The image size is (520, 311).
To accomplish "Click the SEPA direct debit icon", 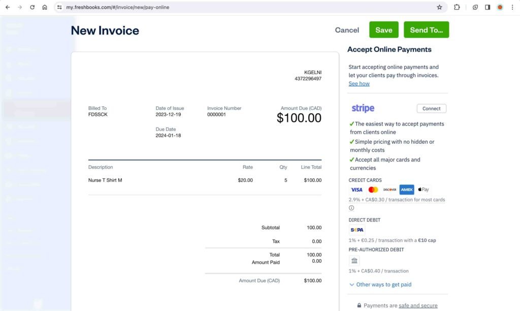I will [x=356, y=230].
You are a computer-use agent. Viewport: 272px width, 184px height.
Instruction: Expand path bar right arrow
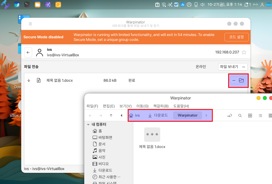(206, 115)
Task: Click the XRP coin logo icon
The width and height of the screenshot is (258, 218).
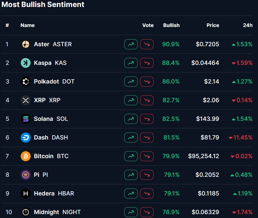Action: [x=26, y=100]
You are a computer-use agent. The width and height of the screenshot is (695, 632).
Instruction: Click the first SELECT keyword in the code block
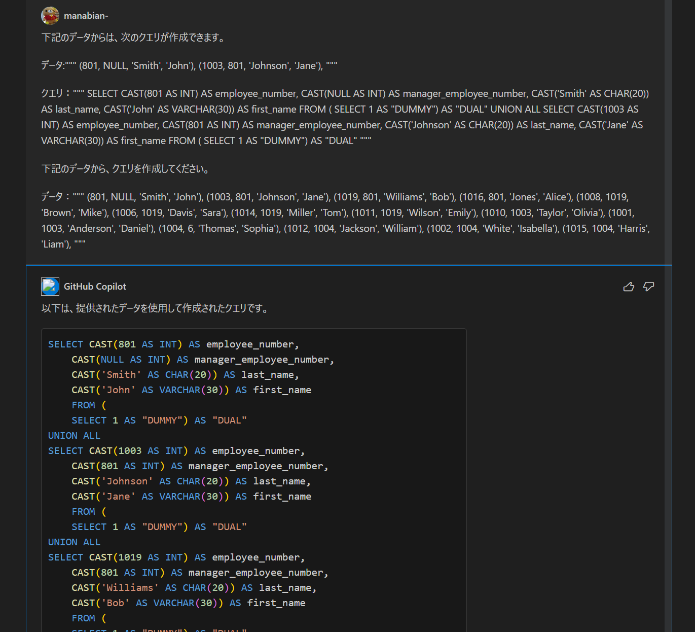pos(65,344)
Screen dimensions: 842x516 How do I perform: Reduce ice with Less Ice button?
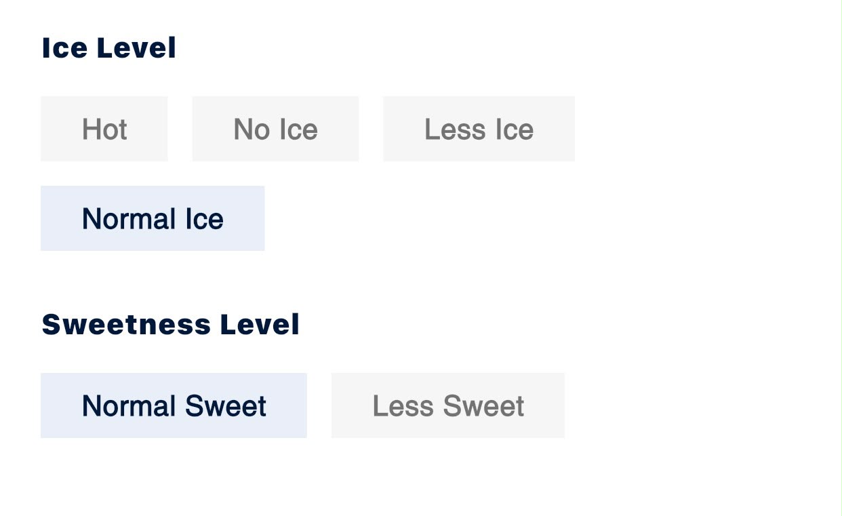tap(479, 129)
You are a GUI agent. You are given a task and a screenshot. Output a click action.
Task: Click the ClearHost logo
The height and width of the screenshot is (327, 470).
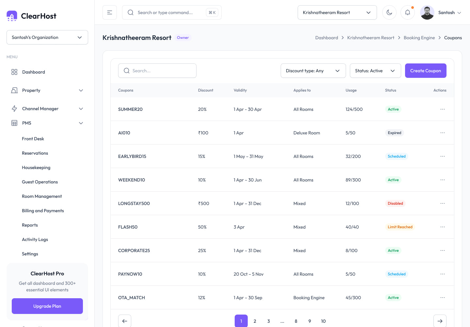32,16
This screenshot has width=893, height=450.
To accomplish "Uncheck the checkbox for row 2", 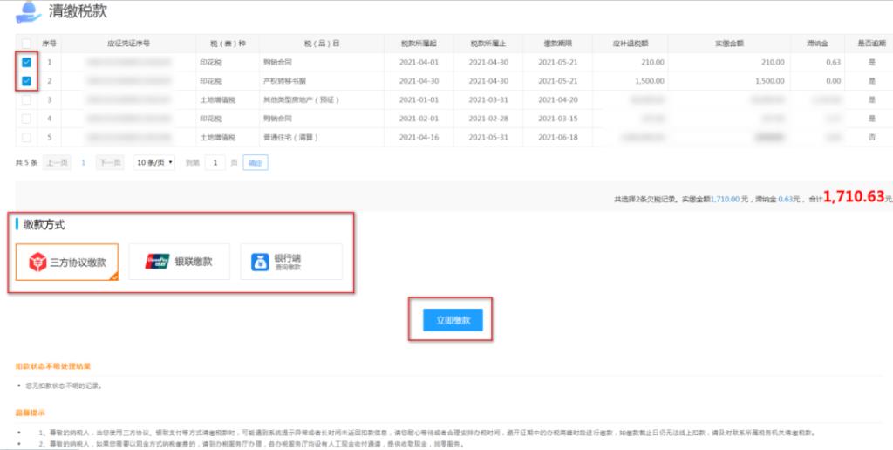I will 26,81.
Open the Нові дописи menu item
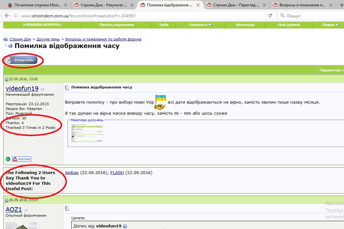The height and width of the screenshot is (229, 344). click(x=289, y=25)
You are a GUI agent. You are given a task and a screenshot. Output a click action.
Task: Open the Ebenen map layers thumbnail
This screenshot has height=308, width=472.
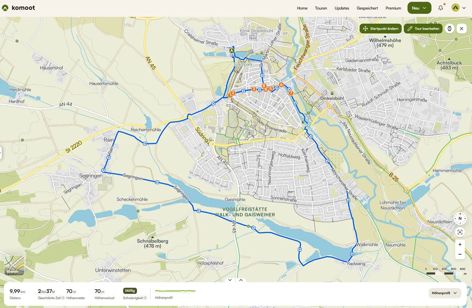14,265
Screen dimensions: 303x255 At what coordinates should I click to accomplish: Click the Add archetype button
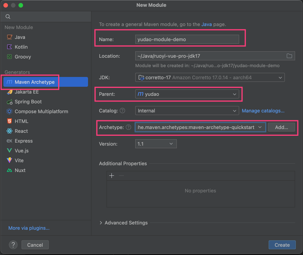pyautogui.click(x=281, y=128)
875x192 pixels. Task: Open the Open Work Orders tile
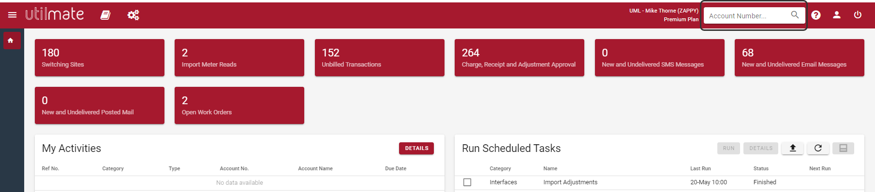pos(239,105)
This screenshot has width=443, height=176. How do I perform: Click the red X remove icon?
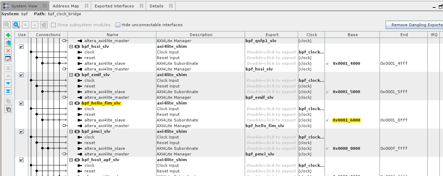click(x=8, y=51)
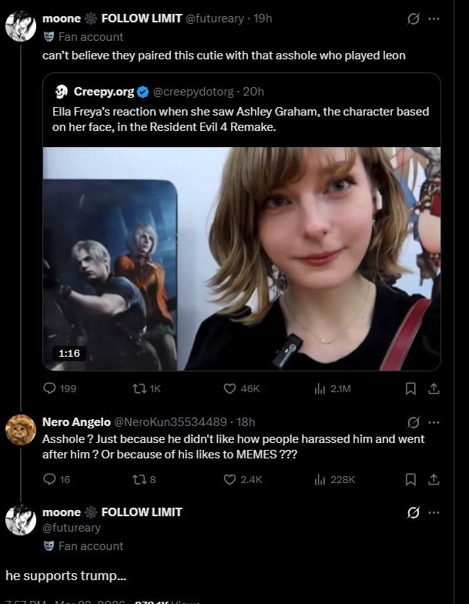Open more options on moone's top tweet

[x=434, y=18]
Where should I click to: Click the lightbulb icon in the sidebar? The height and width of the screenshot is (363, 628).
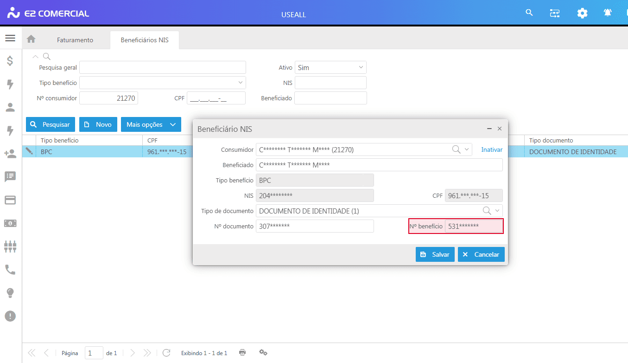pos(10,293)
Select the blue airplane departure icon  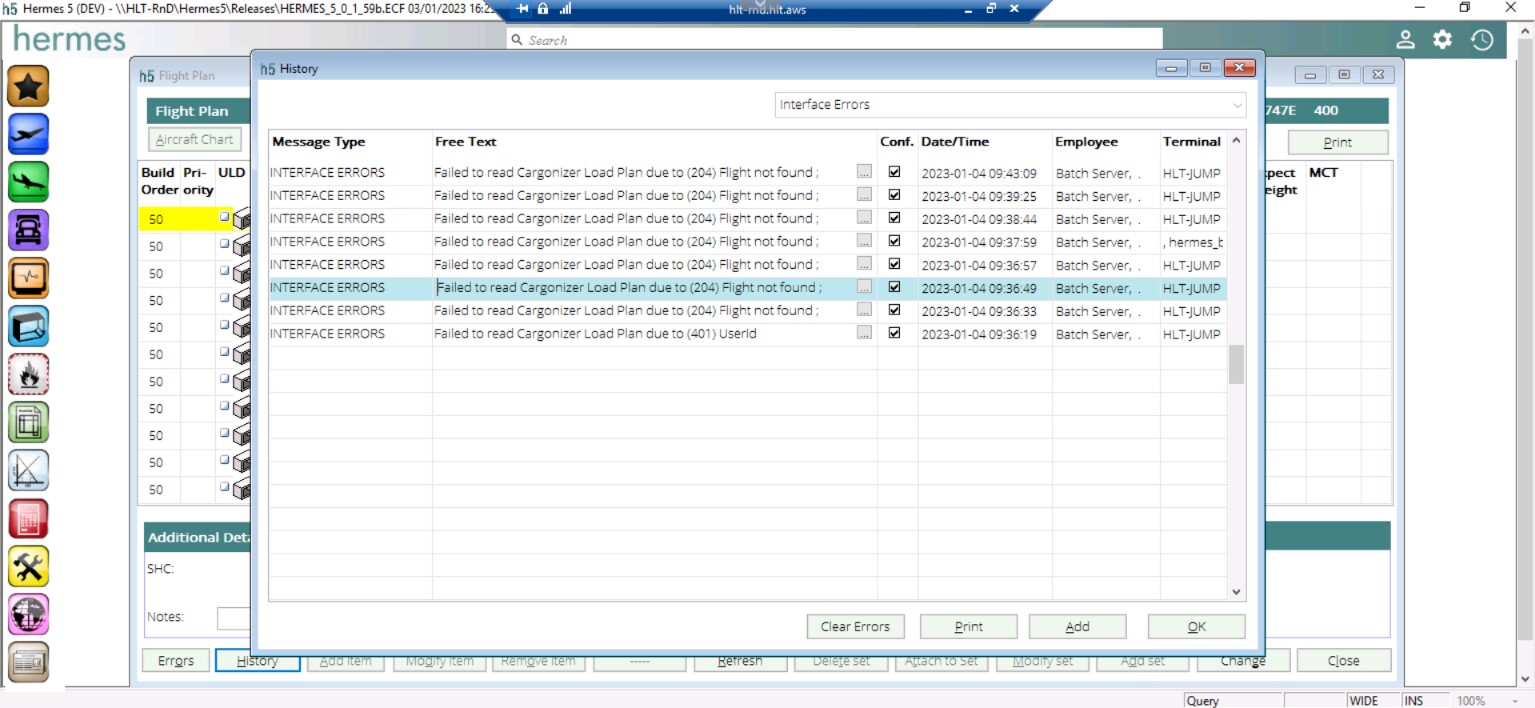(x=28, y=134)
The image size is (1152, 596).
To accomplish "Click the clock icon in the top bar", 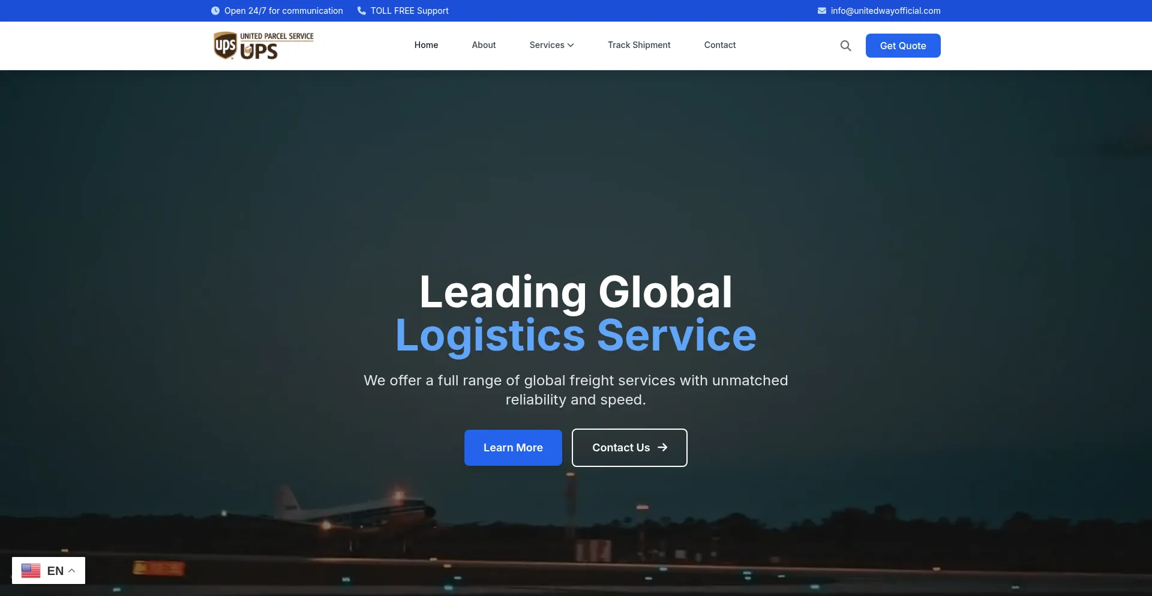I will click(215, 11).
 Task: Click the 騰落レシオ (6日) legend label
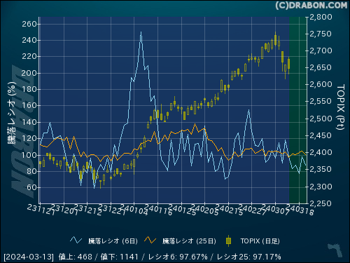tap(113, 241)
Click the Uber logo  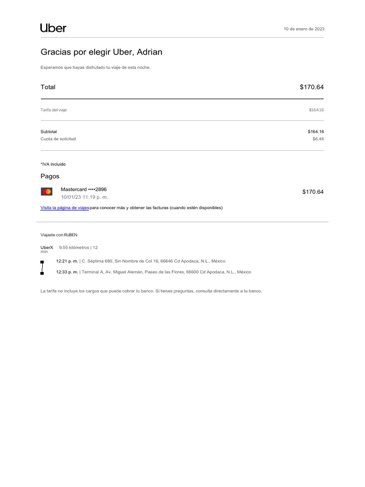(x=53, y=28)
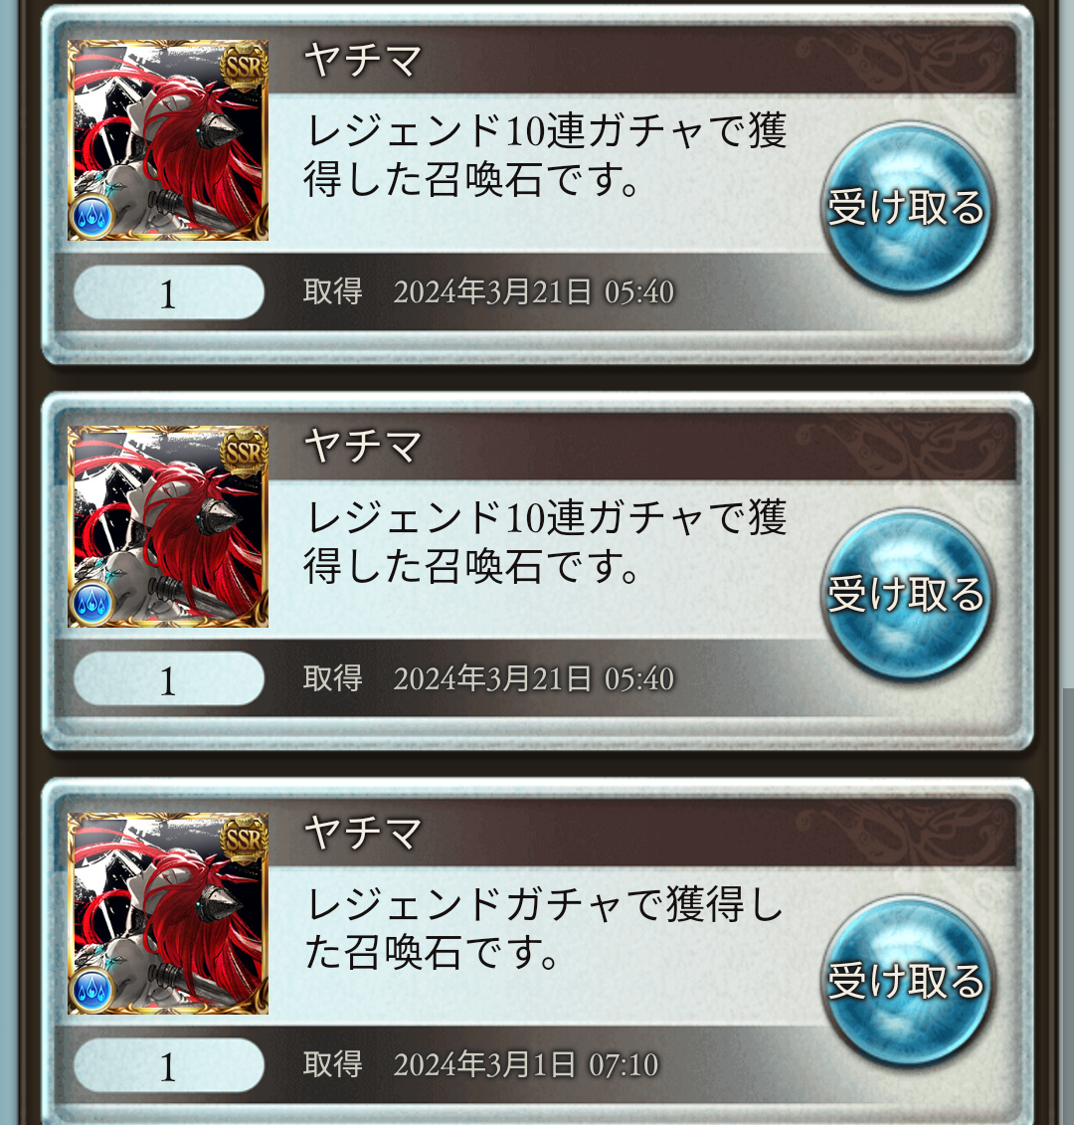1074x1125 pixels.
Task: Click the water element icon on the top thumbnail
Action: [x=91, y=214]
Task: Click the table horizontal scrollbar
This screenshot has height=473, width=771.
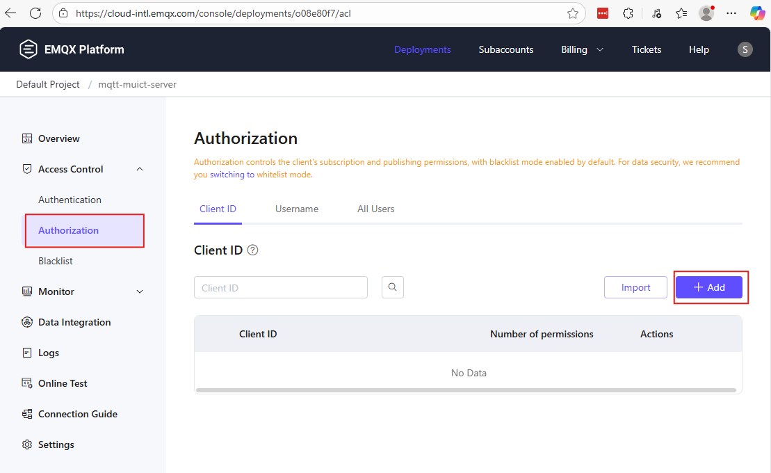Action: coord(466,390)
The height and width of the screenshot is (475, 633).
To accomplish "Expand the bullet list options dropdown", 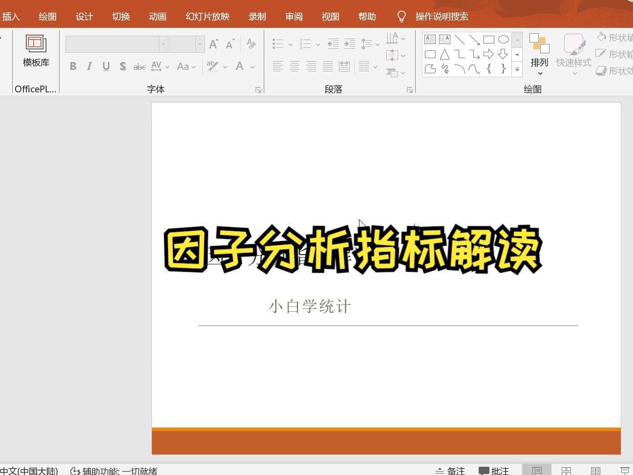I will [x=290, y=43].
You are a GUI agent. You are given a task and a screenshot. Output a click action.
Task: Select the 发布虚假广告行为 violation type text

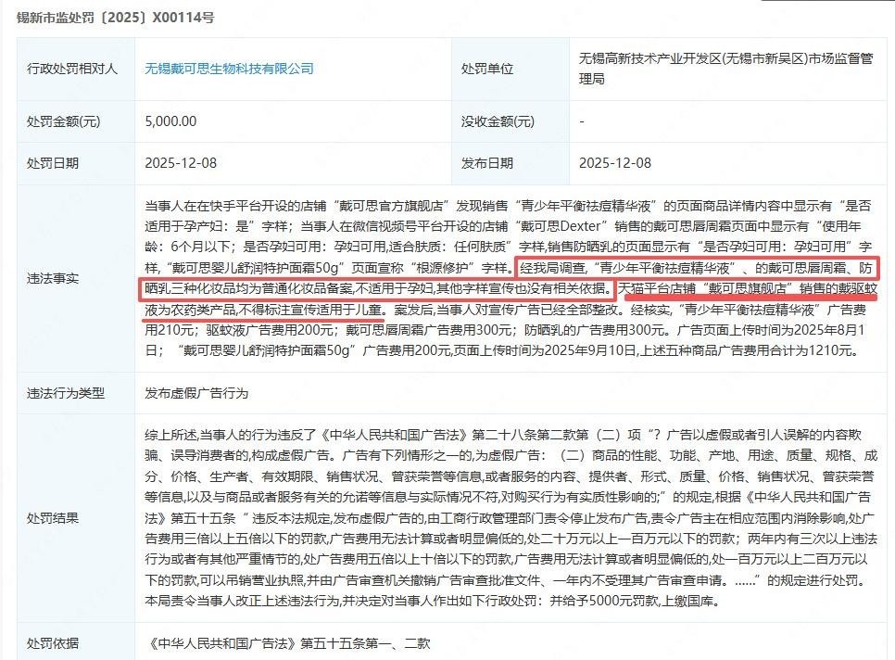(197, 393)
# # #
Look through the entries above and report each line where the string "image" occurs.

The image size is (520, 311).
The image size is (1152, 596).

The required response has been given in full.